À l'inverse, sur une toiture ordinaire ou au sol, un module encadré et son système de fixation restent moins chers et bien plus durables.
Poser un panneau flexible sans le tuer
La cause numéro un de panne prématurée est le collage plein, mastic étalé sur toute la surface : le module ne peut plus se dilater, les cellules travaillent et se fissurent en une ou deux saisons. La pose correcte suit quatre étapes.
- Préparer le support : dégraissage à l'alcool isopropylique, primaire adapté au polyester, à l'aluminium ou au gelcoat selon le toit.
- Créer une lame d'air : cordons de colle polyuréthane de 4 à 6 mm d'épaisseur espacés de 8 à 12 cm, ou tapis alvéolaire collé sous le module. Cette lame vaut 5 à 12 % de production en plus l'été et limite la déformation.
- Laisser le pourtour libre : jamais de cordon continu fermé sur les quatre côtés, qui piégerait l'humidité de condensation.
- Sortir les câbles par un presse-étoupe et non par un simple trou masticé, en respectant les sections décrites sur la page câble solaire.
Marcher une seule fois sur un module flexible suffit à casser des cellules : la sanction est une chute de production de 20 à 50 % sans trace visible. Sur un toit de fourgon, délimitez les zones de circulation avant de coller quoi que ce soit.
Production réelle et coût au kWh
Un module flexible de 150 W collé sur un toit horizontal de fourgon produit en France 110 à 170 kWh par an : l'absence d'inclinaison coûte 10 à 15 %, l'échauffement 10 à 20 % de plus l'été. La comparaison des pertes est développée sur la page rendement d'un panneau solaire.
Rapporté à la durée de vie, un flexible à 1,50 €/W remplacé au bout de 8 ans revient trois à huit fois plus cher au kWh qu'un module rigide amorti sur 25 ans. C'est le prix de la légèreté et de la discrétion. Pour un besoin nomade sans contrainte de forme, un module pliable rangé après usage tient mieux dans le temps : voir panneau solaire portable. Les autres formats sont recensés dans le guide solaire.
Questions fréquentes
Un panneau flexible peut-il être plié complètement ?
Non. Le cintrage annoncé, de 5 à 30°, correspond à une courbure douce sur toute la longueur, pas à un pliage. Un pli marqué casse les cellules de silicium, même si le polymère extérieur ne montre aucune trace. Pour un module qui se replie, il faut un panneau pliable à charnières en toile.
Quelle durée de vie attendre en usage permanent ?
Sur un véhicule exposé toute l'année, comptez 5 à 10 ans avec une baisse de 3 à 6 % par an, contre 0,4 % pour un module en verre.
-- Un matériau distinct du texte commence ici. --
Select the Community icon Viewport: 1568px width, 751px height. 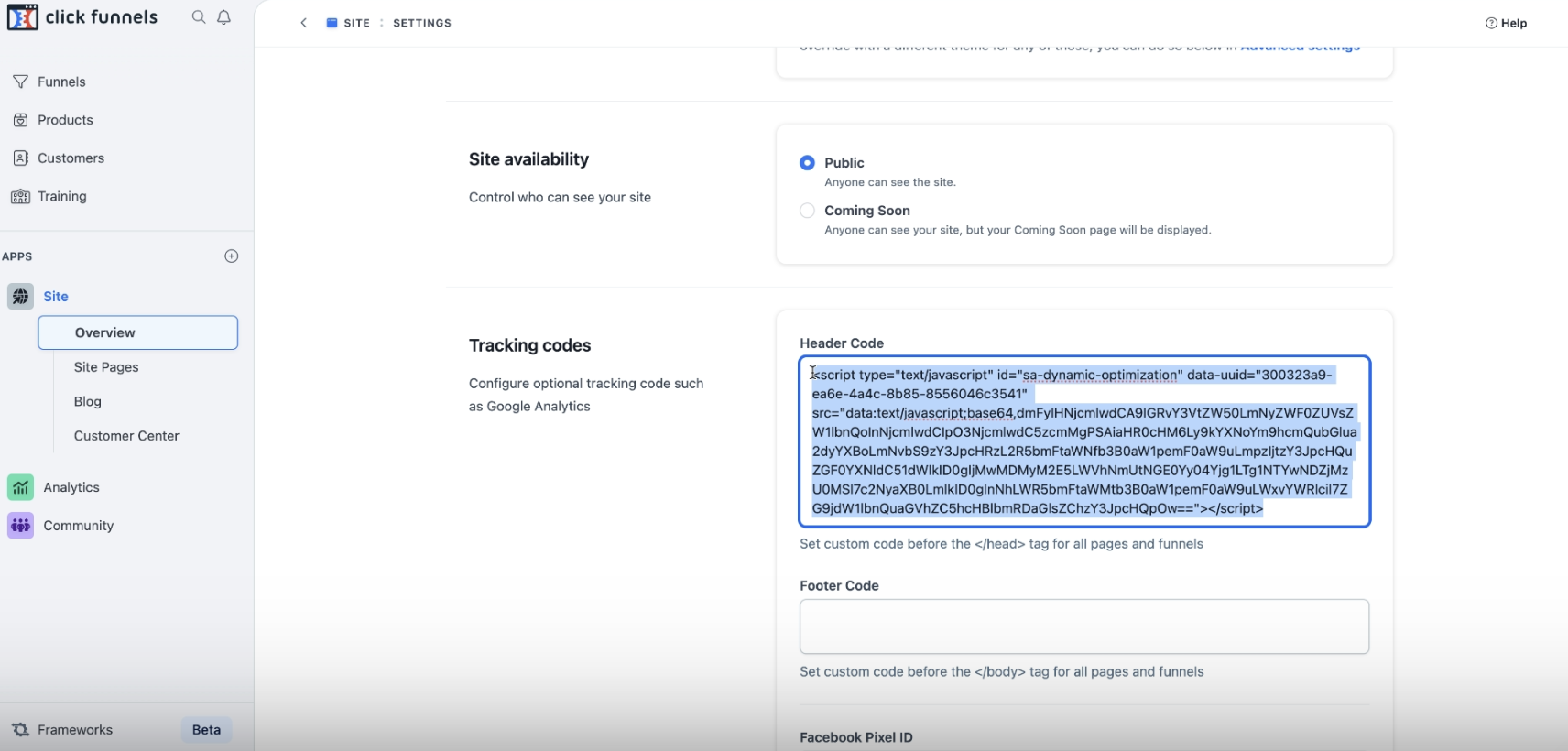[x=20, y=525]
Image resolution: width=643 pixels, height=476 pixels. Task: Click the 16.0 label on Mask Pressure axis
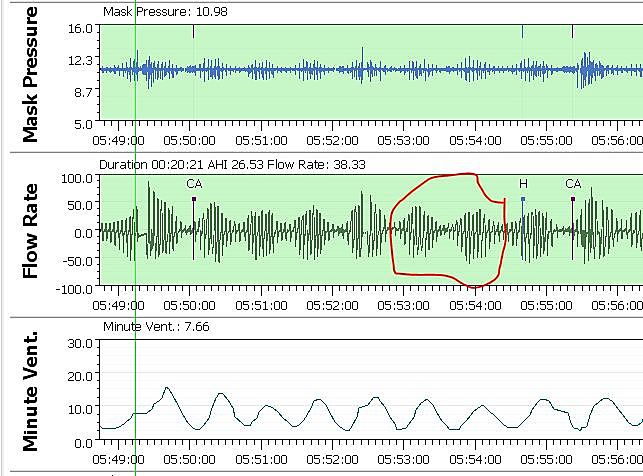(x=81, y=29)
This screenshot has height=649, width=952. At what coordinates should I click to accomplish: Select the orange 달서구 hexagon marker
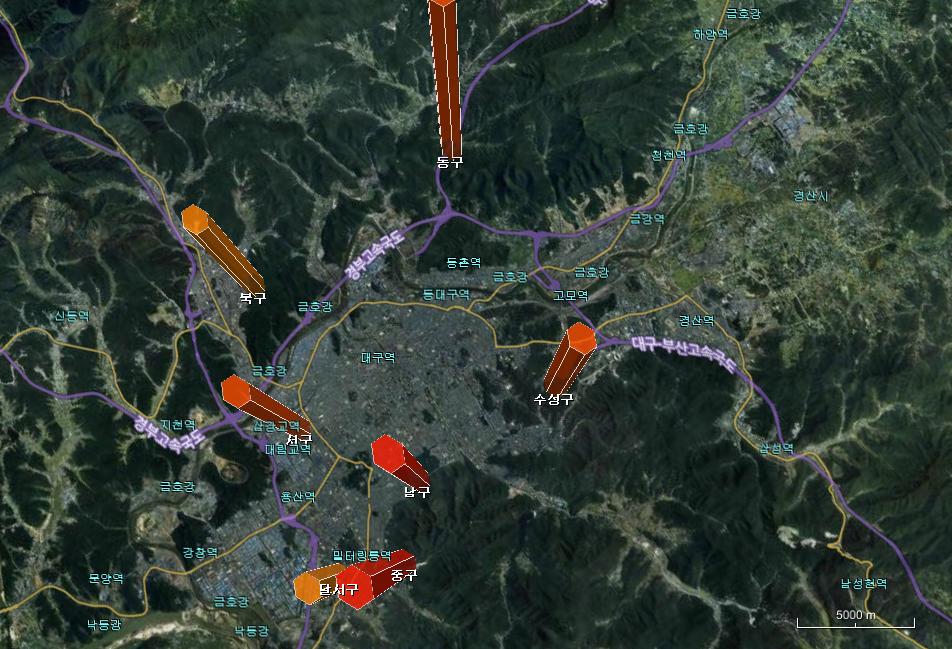point(312,587)
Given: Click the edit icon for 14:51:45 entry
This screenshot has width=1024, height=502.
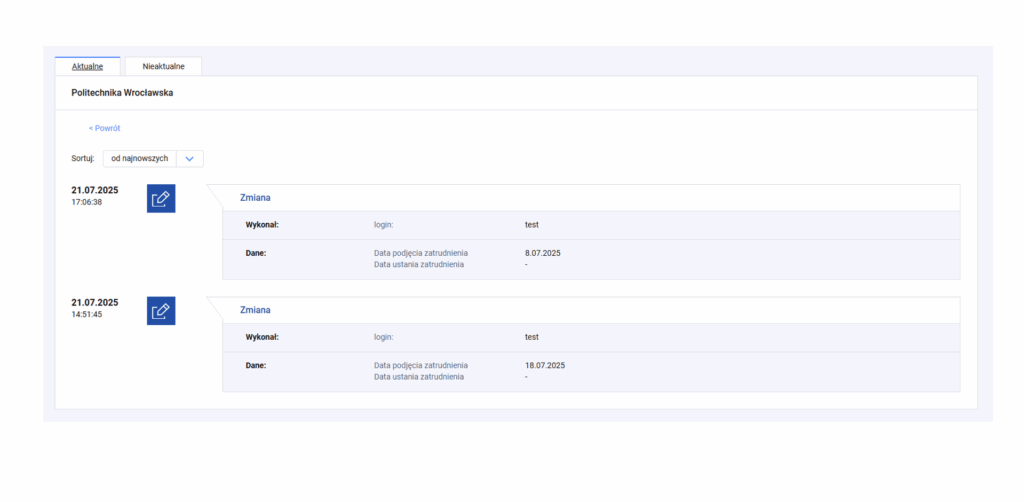Looking at the screenshot, I should click(161, 311).
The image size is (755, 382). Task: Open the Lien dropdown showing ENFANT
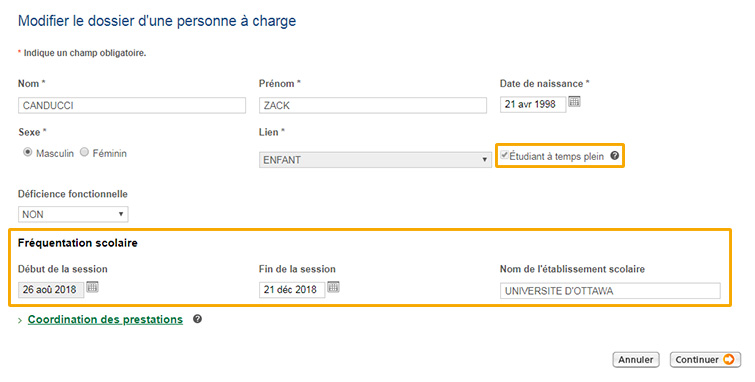click(x=375, y=160)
Le jaunissement du film et la délamination des bords sont les deux dégradations les plus fréquentes. Les modèles à revêtement ETFE tiennent nettement mieux que ceux en PET.
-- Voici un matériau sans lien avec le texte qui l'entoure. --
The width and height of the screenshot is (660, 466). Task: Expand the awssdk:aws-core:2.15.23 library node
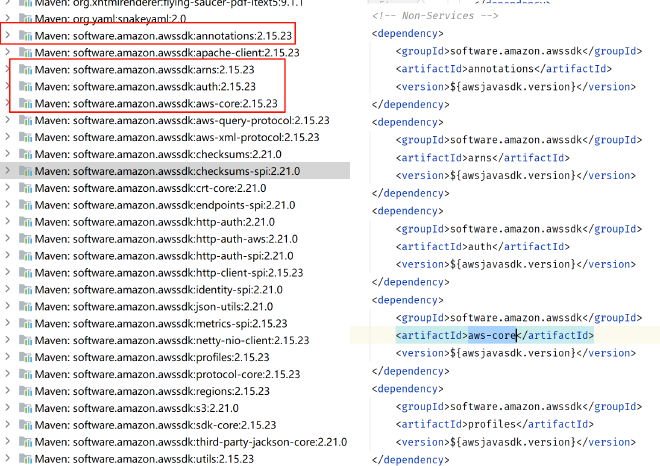click(x=8, y=103)
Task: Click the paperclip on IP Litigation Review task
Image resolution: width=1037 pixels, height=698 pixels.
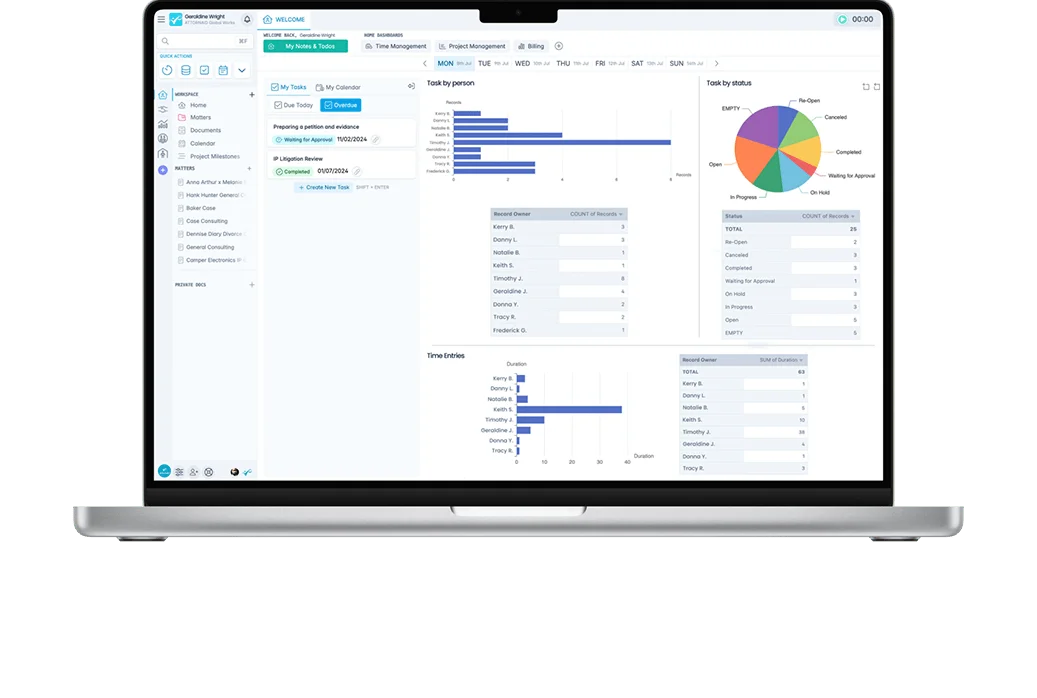Action: tap(357, 171)
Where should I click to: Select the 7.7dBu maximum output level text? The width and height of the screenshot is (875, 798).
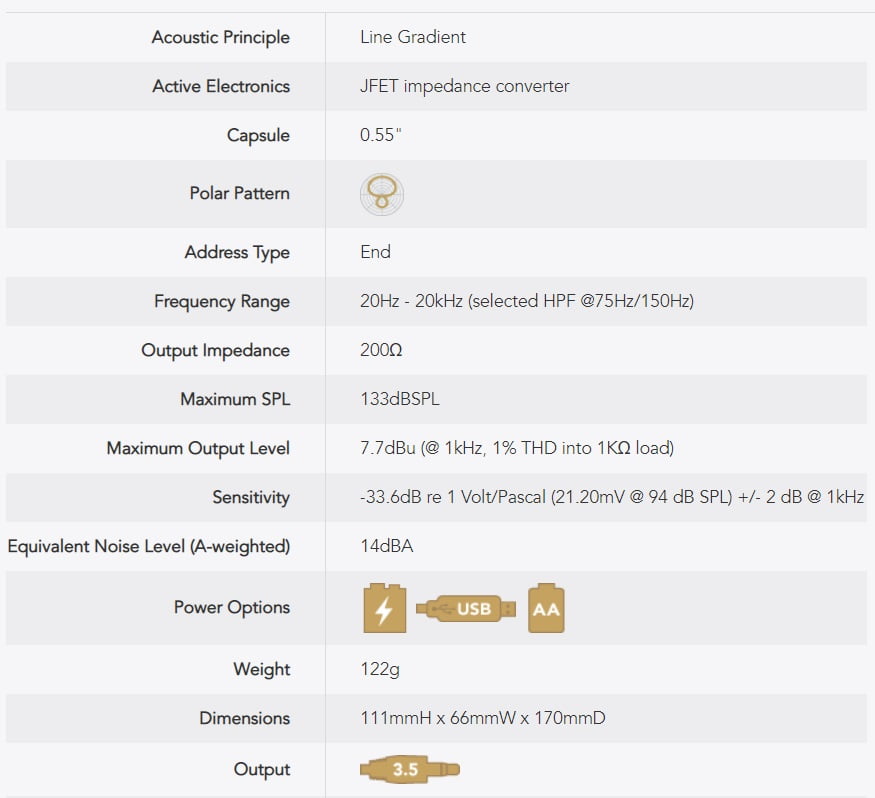516,448
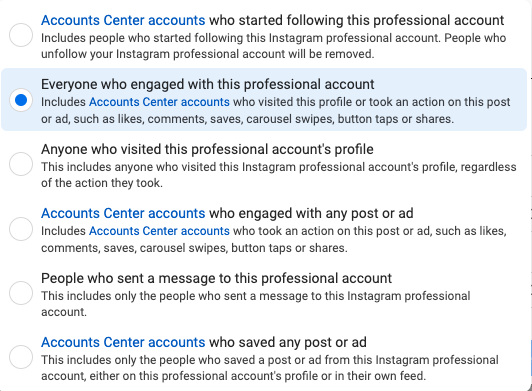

Peut-on installer un panneau flexible sur une toiture de maison ?
C'est possible sur une structure qui n'accepte pas la charge d'un module en verre, mais rarement pertinent : le collage sur tuile ou ardoise est impossible et la durée de vie ne correspond pas à celle d'une installation raccordée au réseau. La solution reste réservée aux abris, vérandas et bacs acier légers.
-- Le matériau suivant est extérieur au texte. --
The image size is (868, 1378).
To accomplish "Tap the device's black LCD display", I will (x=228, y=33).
Le flexible produit-il moins qu'un panneau classique ?
À surface égale et cellules équivalentes, l'écart en conditions de test est faible, 1 à 2 points de rendement. C'est en usage réel que la différence se creuse : sans lame d'air ni inclinaison, la production annuelle recule de 15 à 30 % par rapport à un module encadré bien posé.